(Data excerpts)
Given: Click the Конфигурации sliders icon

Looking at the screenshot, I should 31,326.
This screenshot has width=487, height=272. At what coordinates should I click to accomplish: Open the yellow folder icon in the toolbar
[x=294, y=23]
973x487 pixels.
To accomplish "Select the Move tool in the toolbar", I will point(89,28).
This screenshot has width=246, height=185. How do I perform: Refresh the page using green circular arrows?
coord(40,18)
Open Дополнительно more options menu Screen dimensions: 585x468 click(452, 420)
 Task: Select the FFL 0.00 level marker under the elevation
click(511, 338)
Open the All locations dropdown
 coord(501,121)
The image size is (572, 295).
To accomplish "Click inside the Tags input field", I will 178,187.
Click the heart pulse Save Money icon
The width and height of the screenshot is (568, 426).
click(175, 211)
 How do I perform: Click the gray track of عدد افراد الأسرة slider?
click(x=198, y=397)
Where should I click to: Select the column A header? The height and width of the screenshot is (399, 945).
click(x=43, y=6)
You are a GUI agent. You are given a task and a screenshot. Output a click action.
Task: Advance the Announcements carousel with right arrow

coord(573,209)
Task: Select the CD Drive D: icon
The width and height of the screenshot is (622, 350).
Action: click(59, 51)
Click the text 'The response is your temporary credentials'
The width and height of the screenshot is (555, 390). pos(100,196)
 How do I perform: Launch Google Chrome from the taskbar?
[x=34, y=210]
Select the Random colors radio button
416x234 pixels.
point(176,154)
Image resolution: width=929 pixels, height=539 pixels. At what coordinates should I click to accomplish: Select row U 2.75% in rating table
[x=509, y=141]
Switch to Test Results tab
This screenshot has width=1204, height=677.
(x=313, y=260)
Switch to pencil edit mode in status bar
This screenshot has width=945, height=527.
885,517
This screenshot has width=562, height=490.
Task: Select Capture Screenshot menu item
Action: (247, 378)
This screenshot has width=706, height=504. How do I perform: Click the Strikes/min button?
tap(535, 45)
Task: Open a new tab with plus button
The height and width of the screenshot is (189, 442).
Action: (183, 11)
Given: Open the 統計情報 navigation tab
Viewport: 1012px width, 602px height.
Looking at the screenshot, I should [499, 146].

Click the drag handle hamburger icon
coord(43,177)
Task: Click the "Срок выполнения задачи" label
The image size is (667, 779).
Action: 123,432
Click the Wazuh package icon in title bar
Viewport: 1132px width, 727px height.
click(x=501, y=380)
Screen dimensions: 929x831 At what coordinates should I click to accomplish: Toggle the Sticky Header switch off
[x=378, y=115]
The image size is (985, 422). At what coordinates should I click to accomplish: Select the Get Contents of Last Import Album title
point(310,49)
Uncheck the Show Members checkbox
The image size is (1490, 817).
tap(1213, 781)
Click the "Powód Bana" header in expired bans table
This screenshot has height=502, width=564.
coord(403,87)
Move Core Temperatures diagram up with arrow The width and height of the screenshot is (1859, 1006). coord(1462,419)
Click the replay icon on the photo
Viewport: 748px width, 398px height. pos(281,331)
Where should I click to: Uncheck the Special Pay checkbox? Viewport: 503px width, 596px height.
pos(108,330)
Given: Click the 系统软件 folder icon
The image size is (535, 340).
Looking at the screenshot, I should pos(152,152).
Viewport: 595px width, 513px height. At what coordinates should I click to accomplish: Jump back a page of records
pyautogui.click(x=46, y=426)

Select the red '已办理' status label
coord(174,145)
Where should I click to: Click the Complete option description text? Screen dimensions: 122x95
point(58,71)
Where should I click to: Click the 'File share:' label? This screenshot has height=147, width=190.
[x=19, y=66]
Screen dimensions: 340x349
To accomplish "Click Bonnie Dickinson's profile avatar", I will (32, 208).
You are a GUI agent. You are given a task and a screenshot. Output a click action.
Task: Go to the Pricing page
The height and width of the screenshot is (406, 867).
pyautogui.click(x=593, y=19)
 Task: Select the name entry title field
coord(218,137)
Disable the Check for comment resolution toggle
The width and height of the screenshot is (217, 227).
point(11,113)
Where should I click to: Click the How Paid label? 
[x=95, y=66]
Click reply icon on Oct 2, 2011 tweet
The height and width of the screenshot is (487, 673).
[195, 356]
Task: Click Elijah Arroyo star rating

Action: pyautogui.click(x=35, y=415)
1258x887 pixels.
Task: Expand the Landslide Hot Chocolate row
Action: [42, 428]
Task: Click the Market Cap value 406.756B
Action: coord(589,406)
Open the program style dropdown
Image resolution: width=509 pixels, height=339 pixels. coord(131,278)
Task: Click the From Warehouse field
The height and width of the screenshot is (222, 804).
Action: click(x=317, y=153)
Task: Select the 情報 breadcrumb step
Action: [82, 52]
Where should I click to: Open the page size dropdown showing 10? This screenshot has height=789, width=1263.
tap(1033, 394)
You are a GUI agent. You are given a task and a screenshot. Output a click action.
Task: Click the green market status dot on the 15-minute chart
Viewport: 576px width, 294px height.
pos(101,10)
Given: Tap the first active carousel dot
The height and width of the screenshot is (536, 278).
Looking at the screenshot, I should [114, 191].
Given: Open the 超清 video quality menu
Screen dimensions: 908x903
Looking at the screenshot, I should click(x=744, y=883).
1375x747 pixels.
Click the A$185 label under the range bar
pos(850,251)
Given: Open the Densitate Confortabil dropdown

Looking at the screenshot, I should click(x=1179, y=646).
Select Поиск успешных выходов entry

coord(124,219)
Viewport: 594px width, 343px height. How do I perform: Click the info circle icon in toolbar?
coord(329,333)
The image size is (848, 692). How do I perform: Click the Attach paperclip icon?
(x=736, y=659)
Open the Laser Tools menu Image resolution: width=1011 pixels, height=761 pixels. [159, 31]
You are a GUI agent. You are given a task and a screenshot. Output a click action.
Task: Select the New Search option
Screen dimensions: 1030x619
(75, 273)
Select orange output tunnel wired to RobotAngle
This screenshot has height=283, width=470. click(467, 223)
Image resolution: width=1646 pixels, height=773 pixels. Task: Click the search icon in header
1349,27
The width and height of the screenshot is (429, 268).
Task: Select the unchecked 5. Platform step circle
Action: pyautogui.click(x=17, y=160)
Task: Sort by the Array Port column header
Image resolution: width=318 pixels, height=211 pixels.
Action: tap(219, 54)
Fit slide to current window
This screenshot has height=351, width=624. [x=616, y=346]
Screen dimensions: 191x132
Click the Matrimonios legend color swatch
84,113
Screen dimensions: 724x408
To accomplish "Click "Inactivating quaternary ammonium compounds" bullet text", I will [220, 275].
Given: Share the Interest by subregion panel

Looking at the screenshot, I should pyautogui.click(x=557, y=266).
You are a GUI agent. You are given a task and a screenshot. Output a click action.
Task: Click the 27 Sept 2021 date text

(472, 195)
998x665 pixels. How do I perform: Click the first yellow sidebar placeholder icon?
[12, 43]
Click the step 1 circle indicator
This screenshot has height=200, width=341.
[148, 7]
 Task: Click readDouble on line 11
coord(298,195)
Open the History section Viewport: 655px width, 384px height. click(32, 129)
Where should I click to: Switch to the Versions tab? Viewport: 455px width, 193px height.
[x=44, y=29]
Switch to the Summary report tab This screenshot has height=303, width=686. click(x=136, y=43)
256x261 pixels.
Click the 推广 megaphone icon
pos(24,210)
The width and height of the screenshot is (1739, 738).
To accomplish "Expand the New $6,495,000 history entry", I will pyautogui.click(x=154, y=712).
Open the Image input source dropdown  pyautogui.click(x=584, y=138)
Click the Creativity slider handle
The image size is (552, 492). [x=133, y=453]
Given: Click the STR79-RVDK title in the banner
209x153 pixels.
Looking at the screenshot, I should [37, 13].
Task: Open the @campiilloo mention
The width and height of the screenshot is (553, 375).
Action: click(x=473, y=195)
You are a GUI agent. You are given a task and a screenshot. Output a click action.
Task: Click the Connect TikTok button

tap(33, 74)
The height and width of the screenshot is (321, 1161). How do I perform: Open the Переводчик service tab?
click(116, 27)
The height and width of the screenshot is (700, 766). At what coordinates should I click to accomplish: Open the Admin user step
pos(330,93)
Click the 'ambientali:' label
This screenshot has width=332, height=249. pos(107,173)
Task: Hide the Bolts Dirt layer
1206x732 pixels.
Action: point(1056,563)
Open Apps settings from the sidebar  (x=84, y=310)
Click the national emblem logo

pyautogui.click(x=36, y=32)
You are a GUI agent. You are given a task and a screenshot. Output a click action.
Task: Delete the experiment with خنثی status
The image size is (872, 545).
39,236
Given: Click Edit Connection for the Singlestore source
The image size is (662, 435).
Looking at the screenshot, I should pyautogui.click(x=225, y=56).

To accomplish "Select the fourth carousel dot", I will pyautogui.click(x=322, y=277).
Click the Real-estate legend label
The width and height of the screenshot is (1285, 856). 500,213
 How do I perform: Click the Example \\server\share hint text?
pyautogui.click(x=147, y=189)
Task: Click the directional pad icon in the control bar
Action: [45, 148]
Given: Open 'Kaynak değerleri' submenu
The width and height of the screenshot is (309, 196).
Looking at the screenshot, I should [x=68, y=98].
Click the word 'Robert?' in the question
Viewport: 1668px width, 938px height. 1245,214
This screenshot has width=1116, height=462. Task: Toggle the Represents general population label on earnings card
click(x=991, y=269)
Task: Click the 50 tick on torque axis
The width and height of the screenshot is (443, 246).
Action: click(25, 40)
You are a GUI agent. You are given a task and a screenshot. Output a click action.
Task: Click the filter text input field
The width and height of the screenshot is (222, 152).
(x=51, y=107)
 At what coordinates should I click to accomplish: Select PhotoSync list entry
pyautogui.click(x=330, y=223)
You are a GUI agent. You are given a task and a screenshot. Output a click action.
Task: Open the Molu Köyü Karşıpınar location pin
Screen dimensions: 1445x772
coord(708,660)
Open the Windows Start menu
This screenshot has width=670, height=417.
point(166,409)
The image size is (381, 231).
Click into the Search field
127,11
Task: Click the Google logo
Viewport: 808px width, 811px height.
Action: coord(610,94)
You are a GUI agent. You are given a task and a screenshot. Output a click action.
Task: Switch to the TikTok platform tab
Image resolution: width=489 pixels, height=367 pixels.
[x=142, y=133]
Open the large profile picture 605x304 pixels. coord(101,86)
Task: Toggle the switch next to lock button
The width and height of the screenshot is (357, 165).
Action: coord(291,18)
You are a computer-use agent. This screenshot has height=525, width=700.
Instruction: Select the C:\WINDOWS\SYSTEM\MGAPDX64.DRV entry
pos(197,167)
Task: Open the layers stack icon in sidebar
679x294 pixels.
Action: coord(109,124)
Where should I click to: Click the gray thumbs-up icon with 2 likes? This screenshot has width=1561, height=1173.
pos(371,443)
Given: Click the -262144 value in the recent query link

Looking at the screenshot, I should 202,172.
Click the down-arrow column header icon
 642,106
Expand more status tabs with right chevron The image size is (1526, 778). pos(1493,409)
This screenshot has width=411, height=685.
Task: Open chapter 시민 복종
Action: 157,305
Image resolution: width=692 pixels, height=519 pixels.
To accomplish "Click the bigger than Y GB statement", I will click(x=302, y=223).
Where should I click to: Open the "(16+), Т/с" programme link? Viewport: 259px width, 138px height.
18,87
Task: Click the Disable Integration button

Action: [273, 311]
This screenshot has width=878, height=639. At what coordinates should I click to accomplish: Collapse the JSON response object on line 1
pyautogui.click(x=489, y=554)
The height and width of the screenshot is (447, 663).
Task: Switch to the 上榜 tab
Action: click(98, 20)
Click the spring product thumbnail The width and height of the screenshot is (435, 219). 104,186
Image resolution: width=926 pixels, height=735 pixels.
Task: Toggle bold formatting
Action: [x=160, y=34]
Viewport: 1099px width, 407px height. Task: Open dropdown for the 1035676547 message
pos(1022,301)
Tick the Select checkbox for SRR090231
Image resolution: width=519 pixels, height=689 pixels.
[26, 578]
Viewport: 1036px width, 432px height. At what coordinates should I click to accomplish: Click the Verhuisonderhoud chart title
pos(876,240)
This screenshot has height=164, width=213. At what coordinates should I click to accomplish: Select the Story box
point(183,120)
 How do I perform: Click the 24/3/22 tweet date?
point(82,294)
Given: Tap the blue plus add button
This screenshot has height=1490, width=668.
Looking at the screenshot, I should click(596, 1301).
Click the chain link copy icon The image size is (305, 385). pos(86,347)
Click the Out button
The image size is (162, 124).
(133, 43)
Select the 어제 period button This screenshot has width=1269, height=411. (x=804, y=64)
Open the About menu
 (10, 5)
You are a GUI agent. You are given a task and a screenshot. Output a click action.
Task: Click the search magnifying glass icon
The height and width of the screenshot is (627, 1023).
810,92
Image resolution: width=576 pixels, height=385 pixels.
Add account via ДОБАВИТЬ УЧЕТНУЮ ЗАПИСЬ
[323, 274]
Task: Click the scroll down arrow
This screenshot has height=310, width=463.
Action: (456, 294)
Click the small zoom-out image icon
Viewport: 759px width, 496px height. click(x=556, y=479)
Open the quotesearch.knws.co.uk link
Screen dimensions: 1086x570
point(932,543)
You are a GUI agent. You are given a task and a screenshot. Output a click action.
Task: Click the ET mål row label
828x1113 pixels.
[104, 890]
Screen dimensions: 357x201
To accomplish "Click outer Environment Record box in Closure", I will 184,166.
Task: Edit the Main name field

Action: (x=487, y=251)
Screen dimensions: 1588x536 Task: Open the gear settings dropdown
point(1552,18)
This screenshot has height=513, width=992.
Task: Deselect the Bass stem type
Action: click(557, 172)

WHAT YOU HAVE TO DO = In the data above, find the line that contains "The width and height of the screenshot is (222, 152)." and the line that contains "Open the large". Repeat exactly those lines and every line between them, and only those.

RESULT OF THE EXERCISE =
The width and height of the screenshot is (222, 152).
(x=51, y=107)
 At what coordinates should I click to accomplish: Select PhotoSync list entry
pyautogui.click(x=330, y=223)
You are a GUI agent. You are given a task and a screenshot. Output a click action.
Task: Open the Molu Köyü Karşıpınar location pin
Screen dimensions: 1445x772
coord(708,660)
Open the Windows Start menu
This screenshot has width=670, height=417.
point(166,409)
The image size is (381, 231).
Click into the Search field
127,11
Task: Click the Google logo
Viewport: 808px width, 811px height.
Action: coord(610,94)
You are a GUI agent. You are given a task and a screenshot. Output a click action.
Task: Switch to the TikTok platform tab
Image resolution: width=489 pixels, height=367 pixels.
[x=142, y=133]
Open the large profile picture 605x304 pixels. coord(101,86)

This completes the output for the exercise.